#### Görev listesi:
1. Abdülmuttalib'in Kâbe'deki direnişini anlatan metni iki cümleyle özetleyin.
2. Abdülmuttalib'in Kâbe'deki direnişini anlatan metne, son cümlesinden sonra gelecek biçimde devam edin.

#### Okuma parçası:

---------------

"Hz. Peygamber'in (sav) dedesi Abdülmuttalib ile ilgili anlatılan olay şudur: Kureyşliler, Fil ashabından kaçıp Harem’den çıktıkları zaman genç bir delikanlı olan Abdülmuttalib 'Vallahi! Allah’ın Harem’inden çıkıp başka yerde izzet aramam' dedi ve Kâbe'de oturdu. Kureyş kabilesi ondan uzaklaştı. O ise şöyle dua 'Allah’ım! Kişi kendi evini korur, Sen de Kendi Evin’i koru. Haçlılar Senin yurduna galip gelmesin!
Onlara karşı planını sabah göster' diye dua etti. Böylece yerinde sabırla kaldı ve Allah Teâlâ fili ve ordusunu helâk edinceye kadar da oradan ayrılmadı. Kureyşliler geri döndüler. Abdülmuttalib’in bu direnişi, sabrı ve Allah’ın haram kıldığı mekânlara gösterdiği saygı, onların gözünde onu büyük bir mertebeye yükseltti."

---------------

#### Veri bölümü:
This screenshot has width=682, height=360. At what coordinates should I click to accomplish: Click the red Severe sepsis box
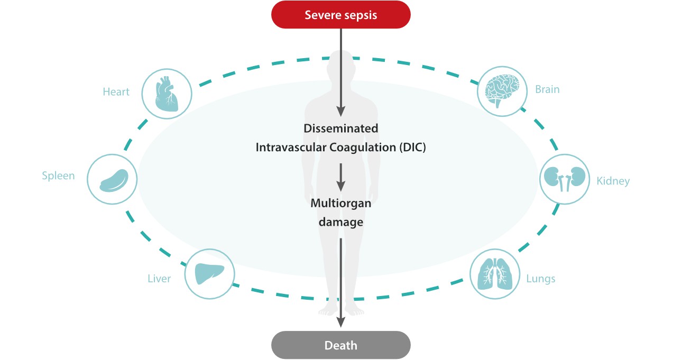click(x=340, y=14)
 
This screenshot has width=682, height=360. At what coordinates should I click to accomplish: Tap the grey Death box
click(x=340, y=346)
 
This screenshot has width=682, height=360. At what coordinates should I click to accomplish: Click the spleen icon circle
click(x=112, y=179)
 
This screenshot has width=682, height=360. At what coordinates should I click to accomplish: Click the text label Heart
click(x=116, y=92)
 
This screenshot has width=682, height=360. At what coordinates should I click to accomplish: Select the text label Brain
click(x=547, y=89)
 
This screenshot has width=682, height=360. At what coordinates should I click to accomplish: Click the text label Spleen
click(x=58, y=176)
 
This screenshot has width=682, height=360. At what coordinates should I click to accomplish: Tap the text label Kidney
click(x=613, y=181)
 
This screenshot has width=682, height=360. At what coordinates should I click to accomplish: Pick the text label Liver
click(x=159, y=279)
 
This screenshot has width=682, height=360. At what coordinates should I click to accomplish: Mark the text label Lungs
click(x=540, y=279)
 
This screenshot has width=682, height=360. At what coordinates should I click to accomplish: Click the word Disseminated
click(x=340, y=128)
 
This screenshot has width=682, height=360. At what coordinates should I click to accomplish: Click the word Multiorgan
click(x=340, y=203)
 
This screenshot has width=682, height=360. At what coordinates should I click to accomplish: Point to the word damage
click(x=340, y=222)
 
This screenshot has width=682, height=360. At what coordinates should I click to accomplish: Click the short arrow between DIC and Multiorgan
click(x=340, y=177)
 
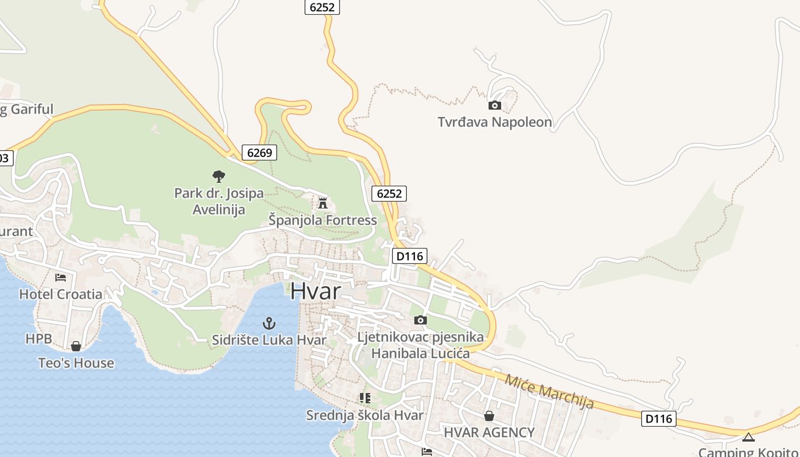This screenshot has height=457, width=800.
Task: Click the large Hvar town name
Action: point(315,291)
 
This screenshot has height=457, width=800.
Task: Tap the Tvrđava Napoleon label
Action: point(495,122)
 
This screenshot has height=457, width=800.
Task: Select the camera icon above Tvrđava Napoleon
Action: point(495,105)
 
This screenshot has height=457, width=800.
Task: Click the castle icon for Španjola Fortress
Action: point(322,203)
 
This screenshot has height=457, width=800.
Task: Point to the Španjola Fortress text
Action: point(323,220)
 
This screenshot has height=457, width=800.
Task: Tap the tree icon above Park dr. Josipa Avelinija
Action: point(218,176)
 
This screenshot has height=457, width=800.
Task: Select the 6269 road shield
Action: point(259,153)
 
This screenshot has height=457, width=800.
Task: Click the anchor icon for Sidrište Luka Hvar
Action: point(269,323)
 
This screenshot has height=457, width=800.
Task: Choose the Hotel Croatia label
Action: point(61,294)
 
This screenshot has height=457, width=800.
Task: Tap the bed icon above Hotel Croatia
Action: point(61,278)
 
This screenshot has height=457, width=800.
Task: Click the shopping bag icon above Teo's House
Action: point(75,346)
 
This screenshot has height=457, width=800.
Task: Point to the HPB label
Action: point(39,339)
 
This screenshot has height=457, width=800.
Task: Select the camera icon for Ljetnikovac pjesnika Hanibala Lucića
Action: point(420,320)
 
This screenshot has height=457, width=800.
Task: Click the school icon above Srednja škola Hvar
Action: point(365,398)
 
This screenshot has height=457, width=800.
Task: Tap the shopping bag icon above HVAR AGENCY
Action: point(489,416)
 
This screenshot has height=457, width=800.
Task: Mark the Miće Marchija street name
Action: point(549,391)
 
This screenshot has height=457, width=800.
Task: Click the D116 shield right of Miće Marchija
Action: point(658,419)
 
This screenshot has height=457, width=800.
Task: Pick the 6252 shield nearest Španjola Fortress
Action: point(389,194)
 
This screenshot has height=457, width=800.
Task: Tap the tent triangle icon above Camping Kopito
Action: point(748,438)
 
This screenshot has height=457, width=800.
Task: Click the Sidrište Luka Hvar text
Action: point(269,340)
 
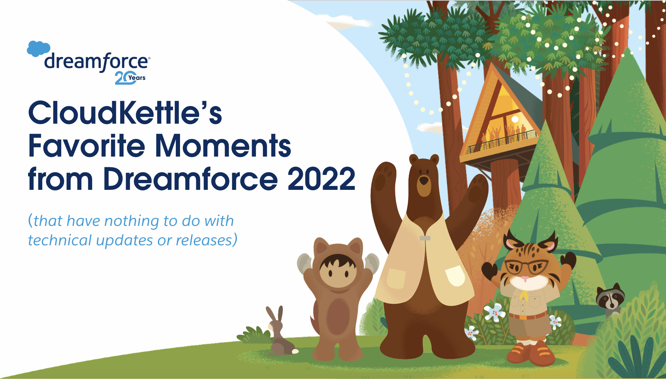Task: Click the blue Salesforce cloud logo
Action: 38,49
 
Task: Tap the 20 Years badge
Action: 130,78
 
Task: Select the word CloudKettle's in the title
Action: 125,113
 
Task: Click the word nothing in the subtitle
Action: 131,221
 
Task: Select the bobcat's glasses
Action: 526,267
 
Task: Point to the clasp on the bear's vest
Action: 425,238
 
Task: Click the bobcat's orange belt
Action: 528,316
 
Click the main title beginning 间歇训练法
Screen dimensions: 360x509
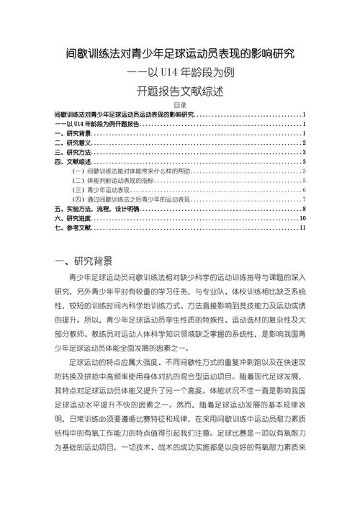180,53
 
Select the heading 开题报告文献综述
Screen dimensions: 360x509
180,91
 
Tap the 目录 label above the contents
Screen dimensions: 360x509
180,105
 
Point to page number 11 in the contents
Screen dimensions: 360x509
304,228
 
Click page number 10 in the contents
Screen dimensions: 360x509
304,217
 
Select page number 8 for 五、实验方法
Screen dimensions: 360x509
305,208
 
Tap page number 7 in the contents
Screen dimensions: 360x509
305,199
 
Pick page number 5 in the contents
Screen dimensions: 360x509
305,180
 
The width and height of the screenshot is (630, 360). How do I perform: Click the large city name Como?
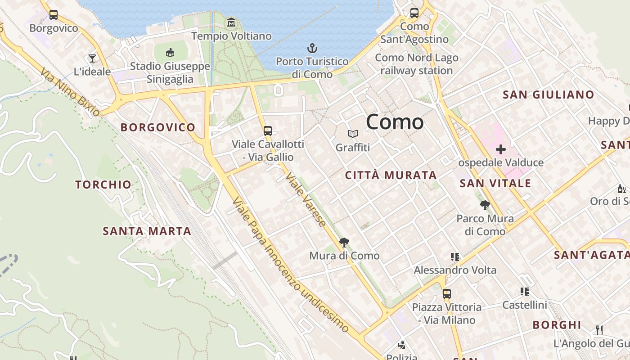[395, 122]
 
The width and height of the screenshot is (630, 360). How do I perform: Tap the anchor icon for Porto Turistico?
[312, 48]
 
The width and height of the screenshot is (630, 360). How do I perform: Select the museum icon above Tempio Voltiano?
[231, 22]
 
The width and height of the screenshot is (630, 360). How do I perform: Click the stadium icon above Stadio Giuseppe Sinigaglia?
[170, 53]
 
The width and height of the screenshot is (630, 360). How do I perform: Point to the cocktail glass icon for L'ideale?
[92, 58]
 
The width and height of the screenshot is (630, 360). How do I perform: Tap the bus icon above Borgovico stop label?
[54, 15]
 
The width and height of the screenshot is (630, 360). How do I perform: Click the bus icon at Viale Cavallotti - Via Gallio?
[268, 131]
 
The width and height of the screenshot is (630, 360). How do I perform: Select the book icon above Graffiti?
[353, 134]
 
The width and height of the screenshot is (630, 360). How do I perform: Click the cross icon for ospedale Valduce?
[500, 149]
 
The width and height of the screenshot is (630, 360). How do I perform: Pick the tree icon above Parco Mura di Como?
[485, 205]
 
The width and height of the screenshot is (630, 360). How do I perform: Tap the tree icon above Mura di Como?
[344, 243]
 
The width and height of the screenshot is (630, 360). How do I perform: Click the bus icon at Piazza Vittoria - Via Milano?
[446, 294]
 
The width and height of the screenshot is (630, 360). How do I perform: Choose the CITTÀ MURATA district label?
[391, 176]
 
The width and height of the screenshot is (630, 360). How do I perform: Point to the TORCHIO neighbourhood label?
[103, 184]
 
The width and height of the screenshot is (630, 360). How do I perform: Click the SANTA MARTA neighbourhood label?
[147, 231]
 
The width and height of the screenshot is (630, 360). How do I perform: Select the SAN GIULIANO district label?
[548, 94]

---------------

#### Alıştırma cevapları:
1. Kureyşliler Fil ashabından kaçıp Harem'den çıkarken genç Abdülmuttalib, Allah'ın Harem'inden çıkıp başka yerde izzet aramayacağını söyleyerek Kâbe'de oturdu ve Allah'a kendi Evi'ni koruması için dua etti. Allah fili ve ordusunu helâk edinceye kadar sabırla orada kalan Abdülmuttalib'in bu direnişi, sabrı ve kutsal mekânlara saygısı onu Kureyşlilerin gözünde büyük bir mertebeye yükseltti.

2.
"O sıralarda, Abdülmuttalib’in en büyük oğlu olan Hâris b. Abdümuttalib dünyaya geldi ve büyüdü. Bir gece Abdülmuttalib rüyasında kendisine 'Zemzem’i kaz! Bu, o büyük zatın saklı hazinesidir' denildi. Uyanınca 'Allah’ım, bana bunu açıkla!' dedi. Sonra rüyasında ikinci defa kendisine 'Zemzem’i kaz!' denildi. O, etin ve kanın karıştığı yerin altındadır, kuzgunun gagalayacağı yerde, karınca yuvasının bulunduğu yerde, kırmızı taş dikitlerin karşısındadır' denildi. Bunun üzerine Abdülmuttalib kalktı, Mescid-i Haram’a gidip oturdu, Allah’ın kendisine göstereceği işareti beklemeye başladı. Derken Hażûra denilen yerde bir inek kesildi. Kesici bıçağından kurtulan hayvan, can çekişe çekişe Mescid’e kadar koştu ve orada, Zemzem’in bulunduğu yerde öldü. Hayvanın orada yüzülüp parçalanmasıyla birlikte bir kuzgun gelip onun kanlı iç organları arasında gagalamaya başladı ve karınca yuvasının bulunduğu noktayı eşeledi. Abdülmuttalib bunu görünce hemen kalktı ve o noktayı kazmaya başladı.“Kureyş kabilesi toplanıp, 'Ey Abdülmuttalib! Bu nasıl iştir? Biz seni cahil biri olarak bilmezdik. Neden Mescidimizin içinde kazı yapıyorsun?' dediler. O ise 'Ben bu kuyuyu kazacağım. Kim beni bundan alıkoymak isterse, onunla mücadele edeceğim' dedi. Bunun üzerine yalnızca oğlu Hâris ile birlikte kazmaya başladı. çünkü o zaman başka oğlu yoktu. Kureyş’ten bazıları onlara karşı çıktı, bazılarıysa, onun soyluluğunu, doğruluğunu ve dindarlığını bildikleri için dokunmadı.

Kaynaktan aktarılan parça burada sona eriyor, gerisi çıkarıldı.